Writing in The New York Times, the Manhattan Institute's Heather Mac Donald likewise defends the stop-and-frisk strategy based on its purported effectiveness. Since the early 1990s, she says, crime has declined faster in New York than in other big cities, and "only New York's policing revolution, which began in 1994 and seeks to prevent crime before it happens, explains the distinction." Mac Donald admits that "being stopped when you are innocent is an infuriating, humiliating experience" and suggests that "New York's officers need to better explain to stop subjects why they were accosted." (Toward that end, the NYPD plans to supply its officers with "informational cards" that "provide a written description of the legal authority for such stops and a list of common reasons individuals are stopped by the police.") Mac Donald even allows that "if a more powerful method of deterring crime is developed, the N.Y.P.D. should and would adopt it." But "for now," she says, the NYPD should stick with the "assertive style of policing" that has allowed "New York's most vulnerable residents" to "enjoy a freedom from assault unknown in any other big city." 

Bloomberg and Mac Donald both seem to think a policing strategy is justified if it reduces crime, but surely that is not the end of the analysis.
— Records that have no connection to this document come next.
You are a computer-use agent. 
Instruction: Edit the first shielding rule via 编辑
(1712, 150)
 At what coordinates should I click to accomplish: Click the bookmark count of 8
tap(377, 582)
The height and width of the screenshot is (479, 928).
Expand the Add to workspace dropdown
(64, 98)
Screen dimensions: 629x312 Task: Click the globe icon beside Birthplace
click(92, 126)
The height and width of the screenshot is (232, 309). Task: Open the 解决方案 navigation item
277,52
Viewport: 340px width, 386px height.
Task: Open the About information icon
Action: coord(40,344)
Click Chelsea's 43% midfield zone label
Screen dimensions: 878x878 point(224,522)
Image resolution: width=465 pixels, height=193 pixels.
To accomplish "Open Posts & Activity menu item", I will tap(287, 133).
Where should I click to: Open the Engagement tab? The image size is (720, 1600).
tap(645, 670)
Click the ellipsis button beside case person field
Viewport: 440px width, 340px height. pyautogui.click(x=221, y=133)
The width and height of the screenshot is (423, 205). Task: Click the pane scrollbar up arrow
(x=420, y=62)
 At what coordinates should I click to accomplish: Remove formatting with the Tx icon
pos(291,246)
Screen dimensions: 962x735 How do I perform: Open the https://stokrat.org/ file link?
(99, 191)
One can imagine "a more powerful method of deterring crime" that even Mac Donald would reject because it entailed unacceptable violations of civil liberties: omnipresent, 1984-style surveillance, say, or summary execution of suspicious characters. Even if we assume, for the sake of argument, that stop and frisk is a crucial part of a "policing revolution" that is largely responsible for the big decline in crime the city has seen since 1994, that does not make it legal. In a federal class action lawsuit on behalf of innocent people stopped by the NYPD, the Center for Constitutional Rights (CCR) argues that New York cops routinely violate the Fourth Amendment by detaining and searching people without the "reasonable suspicion" the Supreme Court has said is necessary. The NYCLU's numbers support that argument, showing that stops, which are supposedly justified by a reasonable suspicion of criminal activity, result in a summons or arrest (including trumped-up pot busts) in just one out of 10 cases, while searches, supposedly justified by a reasonable suspicion that the target is armed, almost never turn up a weapon. In short, New York cops' suspicions do not seem very reasonable.

Routinely subjecting innocent people to the "infuriating, humiliating experience" of being stopped, interrogated, and frisked for no good reason may indeed have some deterrent value, as Bloomberg and Mac Donald claim. But that does not mean the practice is just or constitutional. As U.S. District Judge Shira Scheindlin emphasized in certifying the CCR class action, "suspicionless stops should never occur." It would be nice if the mayor of our largest city, who has admirably defended the religious freedom guaranteed by the First Amendment, at least paid lip service to the Fourth. Instead he displays what Scheindlen called a "cavalier attitude towards the prospect of a 'widespread practice of suspicionless stops,'" reflecting "a deeply troubling apathy towards New Yorkers' most fundamental constitutional rights."